Is your Organization Doing it Right?
Imagine hiring a highly capable, new employee and then doing the following: giving them no introduction to the company, no clarity on what they are supposed to do, no access to the systems or data they need to do it, and no feedback on whether they are getting it right. Then, after a few weeks, declaring that they do not perform and that the hire was a mistake.
It sounds absurd. But it is almost exactly how most organizations are deploying AI.
The Magic Trick That was Never Magic
AI arrived in the business world wrapped in a kind of mythology. It was described as transformative, disruptive and intelligent in ways that implied something close to autonomous capability. A technology that would figure things out by itself, if only it was given access.
That framing has caused enormous damage to real-world AI adoption. Because AI, powerful as it is, does not figure things out by itself.
It performs within the context it is given. Feed it good context, clear goals, the right information and meaningful feedback, and it performs remarkably well. Feed it ambiguity, noise, incomplete data and no oversight, and it performs poorly.

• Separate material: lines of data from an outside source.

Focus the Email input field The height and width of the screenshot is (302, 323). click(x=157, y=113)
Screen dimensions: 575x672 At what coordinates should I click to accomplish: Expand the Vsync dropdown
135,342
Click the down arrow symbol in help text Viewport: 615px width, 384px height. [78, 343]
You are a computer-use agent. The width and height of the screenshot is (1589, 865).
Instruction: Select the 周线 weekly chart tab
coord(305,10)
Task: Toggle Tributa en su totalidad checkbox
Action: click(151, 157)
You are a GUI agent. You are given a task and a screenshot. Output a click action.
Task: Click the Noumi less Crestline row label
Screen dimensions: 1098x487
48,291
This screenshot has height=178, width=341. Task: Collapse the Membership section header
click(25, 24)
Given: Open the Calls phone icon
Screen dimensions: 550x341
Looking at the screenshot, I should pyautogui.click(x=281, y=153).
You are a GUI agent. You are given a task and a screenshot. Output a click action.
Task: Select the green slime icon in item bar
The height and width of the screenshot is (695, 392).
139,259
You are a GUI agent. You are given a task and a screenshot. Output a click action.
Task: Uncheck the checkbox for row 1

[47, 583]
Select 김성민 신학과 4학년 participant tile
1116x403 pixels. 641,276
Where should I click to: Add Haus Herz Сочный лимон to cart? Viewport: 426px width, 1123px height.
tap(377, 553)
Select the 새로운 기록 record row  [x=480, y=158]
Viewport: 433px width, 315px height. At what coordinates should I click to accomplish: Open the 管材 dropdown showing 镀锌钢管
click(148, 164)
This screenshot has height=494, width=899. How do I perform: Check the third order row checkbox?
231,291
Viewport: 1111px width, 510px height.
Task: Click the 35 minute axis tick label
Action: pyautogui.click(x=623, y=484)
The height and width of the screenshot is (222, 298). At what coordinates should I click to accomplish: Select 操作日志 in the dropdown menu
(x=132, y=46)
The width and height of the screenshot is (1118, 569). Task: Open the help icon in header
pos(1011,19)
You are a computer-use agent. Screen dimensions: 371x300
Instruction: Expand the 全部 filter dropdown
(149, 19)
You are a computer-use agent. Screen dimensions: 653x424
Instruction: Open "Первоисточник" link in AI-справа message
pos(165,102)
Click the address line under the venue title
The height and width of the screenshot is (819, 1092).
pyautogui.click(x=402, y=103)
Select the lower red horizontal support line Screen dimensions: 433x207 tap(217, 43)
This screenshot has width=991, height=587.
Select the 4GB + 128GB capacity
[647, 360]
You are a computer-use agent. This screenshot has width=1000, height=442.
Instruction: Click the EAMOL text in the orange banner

The technology is not the variable. No, the key variable is how the technology is brought on board.
Most failed AI projects are not really AI failures. They are onboarding failures. Context failures. Operating model failures.
What Good Onboarding Actually Looks Like
Think about what a well-run organization does when it brings in a strong new hire. It gives them a thorough introduction to how the business works. It defines what good looks like, along with achievable goals. It provides access to the right people, systems and information. It sets clear expectations, defines the boundaries of the role and creates feedback mechanisms so the person can calibrate and improve over time.
None of this is complicated. But all of it is deliberate. And none of it happens automatically.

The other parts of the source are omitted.